— Tasks to perform —
**1)** Answer these questions from the profile of Manish Khera below.
(a) Which organization selected him as a Young Global Leader of 2011?
(b) In what field did he earn his M.Phil., and at which university?
(c) What group did he set up within ICICI Bank in 2004?
**2)** Extend the profile of Manish Khera below by a paragraph or two, starting right after its final sentence.

— Excerpt provided —
###

Manish Khera is an Indian banker and businessman. He worked at ICICI Bank (1993–2005), after which he founded FINO Paytech (later FINO Payments Bank) in 2006.[1]

Later, he invested in YTS Solutions,[2] a banking company  focused on people who do not have their own bank account in India. In 2014, he applied to the Reserve Bank of India (RBI) for a small finance bank license.  In 2015, he became the CEO of Airtel Money Services Limited, which later became Airtel Payments Bank.

Khera was selected as the Young Global Leader of 2011 by the World Economic Forum.

Education

Khera is an electrical engineer from Delhi College of Engineering (then a constituent college of the University of Delhi, now the Delhi Technological University), having a Master's Degree in Business Administration (Finance) from the Faculty of Management Studies, The University of Delhi, along with an M.Phil. in Environment and Development from the University of Cambridge in the U.K. He is also a Department for International Development scholar. The Department for International Development (DFID), established in the United Kingdom, is responsible for administering overseas aid, aiming to promote sustainable development while trying to eradicate world poverty.

Career

Years with ICICI Bank (1993–2006) 
In 2004, after gaining experience in corporate and structured lending, and transaction banking and banking technology, Manish set up the Alternate Channels Group (ACG) within ICICI Bank to serve the need and opportunity of offering banking services to the banking deprived in India. ACG's objective was to find unconventional and alternate channels to provide banking services to the unserved segment.

During this period, he also worked with the Reserve Bank of India (RBI) to get the Business Correspondent guidelines issued working with the Khan Committee, which gave recommendations for this pioneering change of financial inclusion initiative in India.[5]

At the Alternate Channels Group, Manish designed a system that leveraged biometric paperless technology and no physical infrastructure to reach the unserved and underbanked population in India. That laid the foundation for Financial Information Network and Operations Ltd. (FINO), which was later renamed FINO Paytech.

###

— Dataset extract —
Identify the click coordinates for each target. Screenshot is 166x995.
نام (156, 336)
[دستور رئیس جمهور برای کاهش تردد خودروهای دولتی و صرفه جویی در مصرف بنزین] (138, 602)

###

— Task-by-task answers —
**1)**
(a) The World Economic Forum
(b) Environment and Development, at the University of Cambridge
(c) The Alternate Channels Group (ACG)

**2)**
Years with FINO Paytech Limited (2005–2013) 
FINO Paytech Ltd. was founded in 2006 by Manish Khera. He was Chief Executive Officer and Managing Director of the company.

In 2006, Manish combined low-cost innovation aligned with customer ability and skill sets, the lack of infrastructure in India and the radical move by RBI to permit Business Correspondents to solicit and service customers, to successfully deliver banking services for the micro-segment (below poverty line population) along with business profitability. This endeavor has been one of the most appreciated success stories in the micro segment category. His thought and innovative approach to the business has encouraged other players in the field to come up and create value chains for their customers of the same segment. Under his leadership, FINO grew to service over 70 million customers across more than 50,000 Business Correspondent points making it the largest globally. FINO has now become FINO Payments Bank.

Years with YTS – Yatra Tatra Sarvatra (2014–present)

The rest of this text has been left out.